2024年4月20日(土)

世界潮流を読む 岡崎研究所論評集

2018年8月29日

 冒頭でも述べた通り、最近、ドイツでは核保有に関する議論が出てきているが、とりわけ波紋を広げたのが、ボン大学のクリスチャン・ハッケ名誉教授による、ドイツ最大の日曜紙Welt am Sonntag(7月29日付け)へのドイツの核保有を論じた論説の寄稿である。ハッケは、「1949 年以来、初めてドイツ連邦共和国は米国の傘の下にない」と述べ、核抑止に基づく国防政策を検討するよう求めている。同氏のロジックは、トランプの米国の核の傘は当てにならない。英仏の核抑止力はドイツをカバーし得ない。よって、ドイツ自身が核を持つしかなく、それは自由世界を強化する、というものである。ハッケは、連邦軍大学で教鞭をとっていた経験もある、ドイツの著名な政治学者であり、いわゆる安全保障エスタブリッシュメントの大物と言ってよい。米独の安全保障政策にも通じている。そういう人物による核保有論ということで話題を呼んだ。上記イッシンガーの論説は、それに真っ向から異を唱えるものである。

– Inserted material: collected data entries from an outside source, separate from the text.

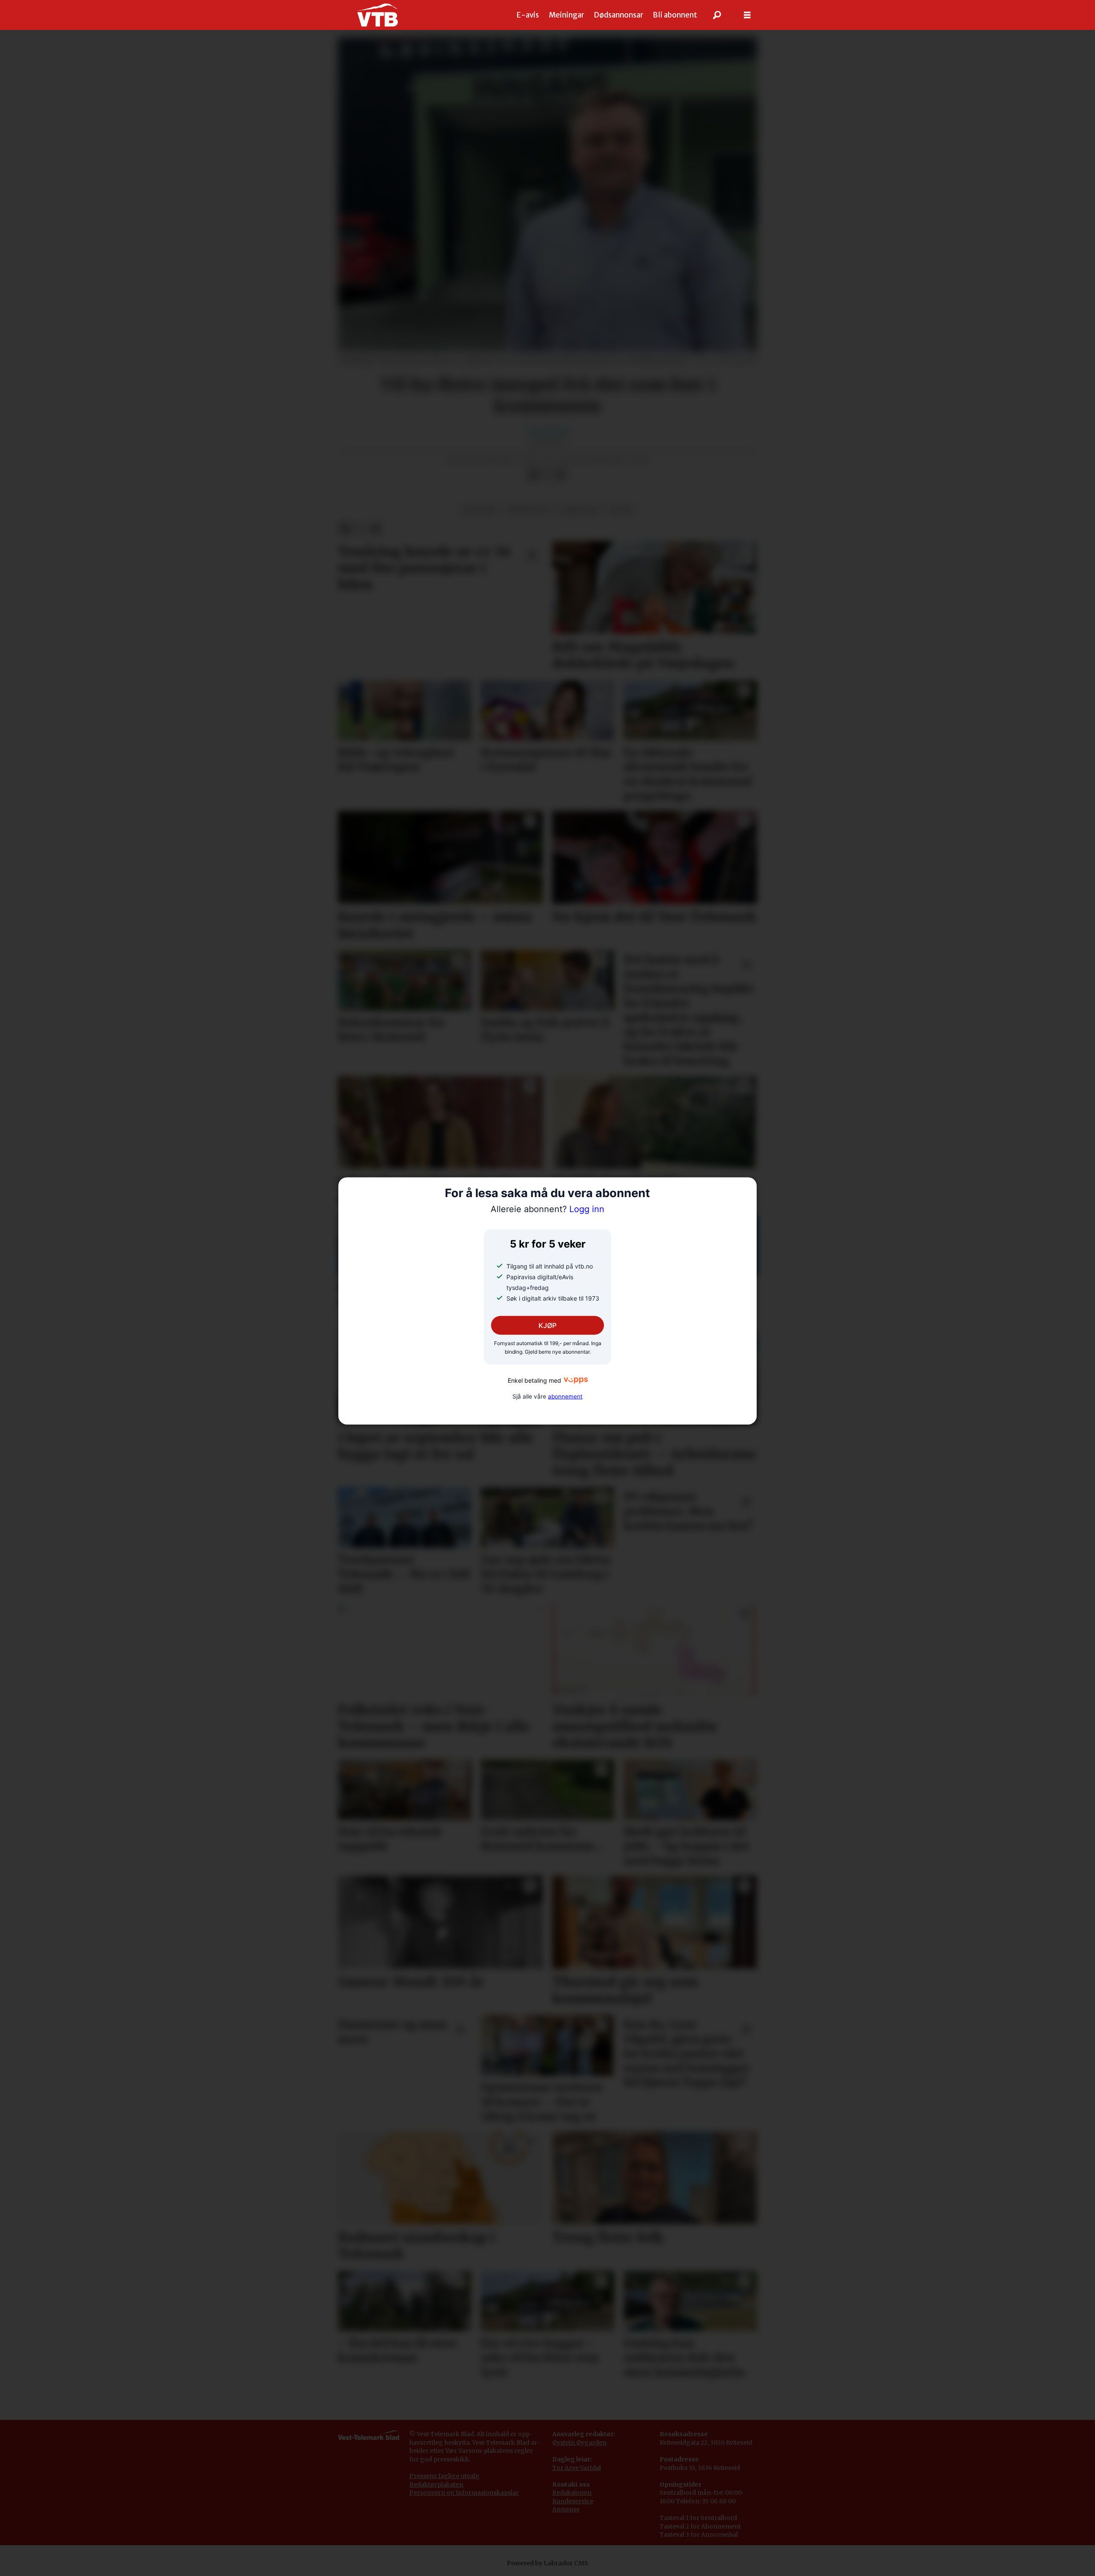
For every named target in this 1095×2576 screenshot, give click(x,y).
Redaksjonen (572, 2492)
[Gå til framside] (377, 15)
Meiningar (566, 15)
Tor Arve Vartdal (576, 2468)
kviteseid (479, 510)
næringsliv (528, 510)
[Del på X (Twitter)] (547, 474)
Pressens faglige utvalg (444, 2476)
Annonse (566, 2509)
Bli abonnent (675, 15)
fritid (621, 510)
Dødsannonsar (618, 15)
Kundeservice (572, 2501)
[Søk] (717, 15)
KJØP (547, 1325)
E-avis (528, 15)
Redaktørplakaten (436, 2484)
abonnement (565, 1396)
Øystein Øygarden (579, 2442)
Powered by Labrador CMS (547, 2563)
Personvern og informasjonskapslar (464, 2492)
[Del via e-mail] (560, 474)
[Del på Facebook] (533, 474)
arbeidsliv (579, 510)
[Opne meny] (747, 15)
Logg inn (547, 1209)
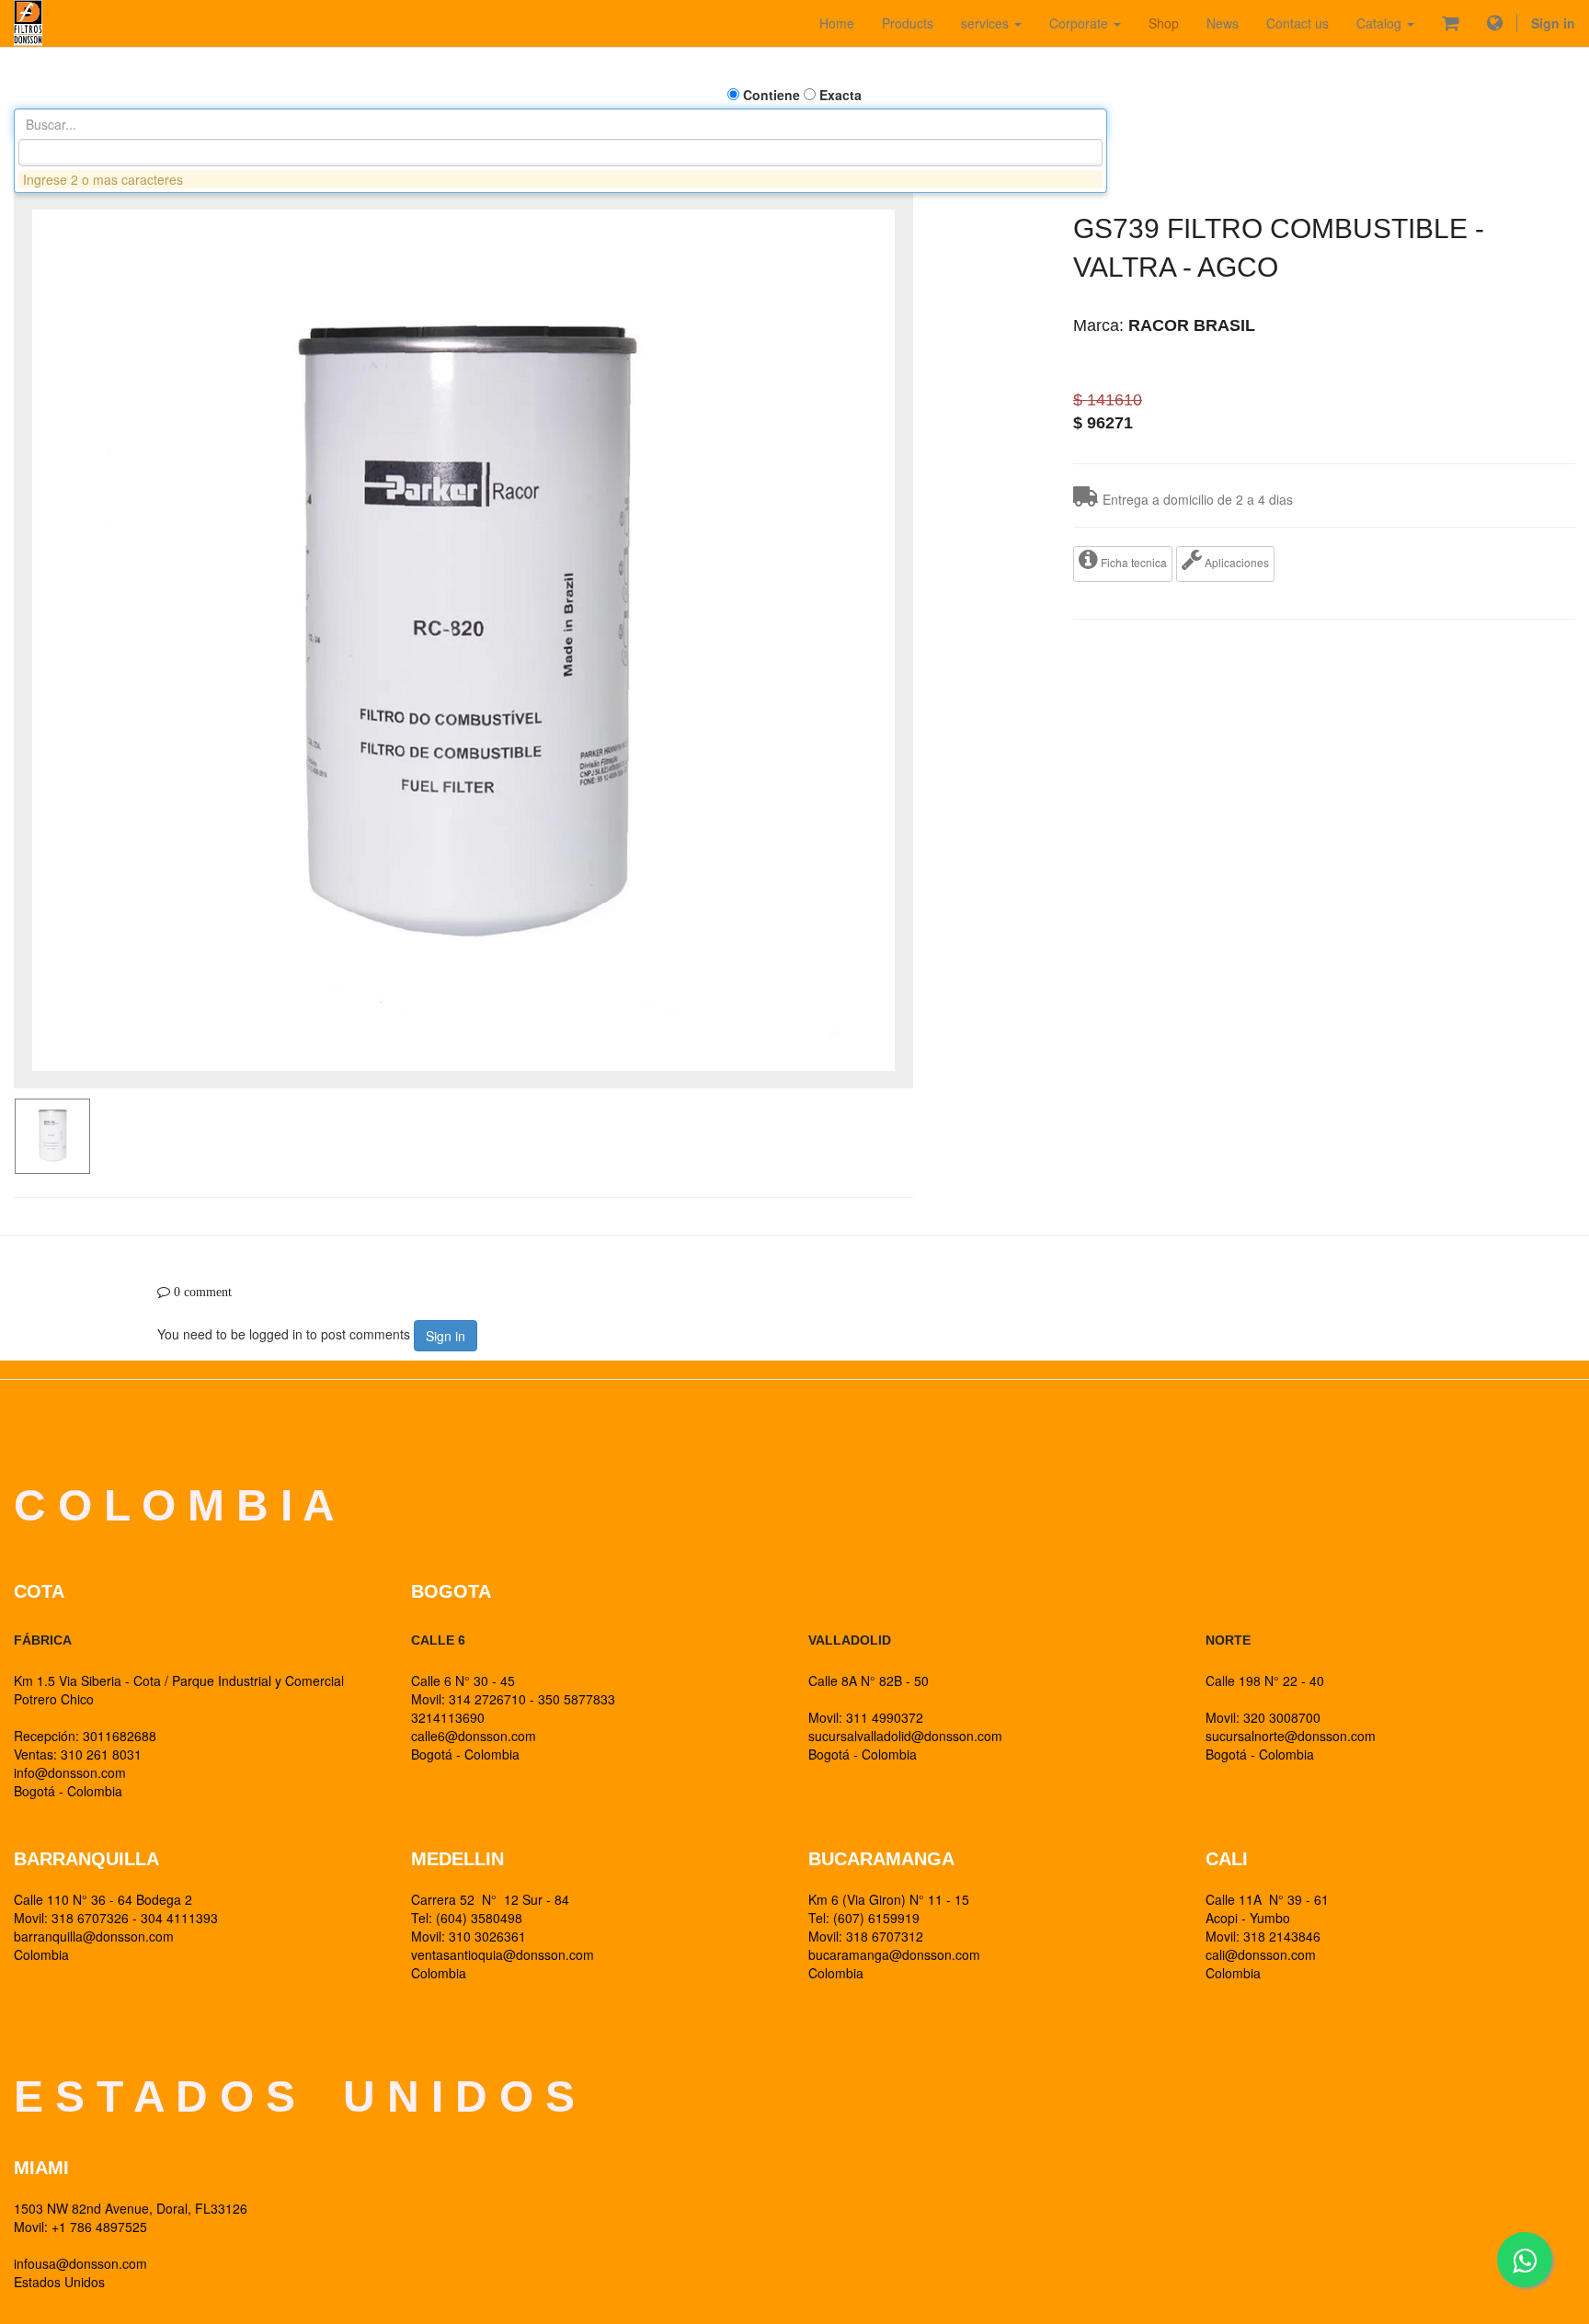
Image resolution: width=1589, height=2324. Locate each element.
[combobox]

 昨年、ドイツ連邦議会の調査部門は、英仏など他国の核兵器にドイツが単独で、あるいは他のEU加盟国と共同で資金を拠出することに法的制約があるか否か検討し、法的問題はないとしている。その上で、ドイツにとり現状を超える良策はないと結論づけている。英仏の核の傘は、既に欧州の抑止戦略の一部であるというのが現状である。NATO条約第5 条と欧州連合基本条約第42 条7 項(いずれも集団防衛条項)により、ドイツが核攻撃を受ければ、それに対する核の報復も同盟国としての義務であると考えられる。上記イッシンガーの論説を始め、核武装への反対論は、この考え方に基づいている。当面は、ドイツの安全保障政策は、こうしたものであり続けよう。

 他方、最近のドイツにおける対米不信は深刻である。NATO加盟国の国防費の目標をめぐり米国のNATOからの離脱をちらつかせたり、「ドイツはNATOに十分貢献していないのにロシアから多くの天然ガスを買い多額のカネを払っている」と執拗に非難するなどしているトランプの発言をたびたび聞かされれば、ドイツ国民が対米不信に陥るのも無理はない。NATOにとり大きなマイナスとなっている。今後、「EU の核抑止力」について、より真剣に議論される可能性はあるように思われる。その場合、英国はEUから離脱するので、フランスの核をEU 全体のために使うべく、EUレベルで協議するといったことが考えられる。イッシンガーの論説が言っている「欧州防衛同盟の文脈」というのは、そういう意味である。ただ、ドイツ自身の核保有は、現時点では考え難いと言ってよいであろう。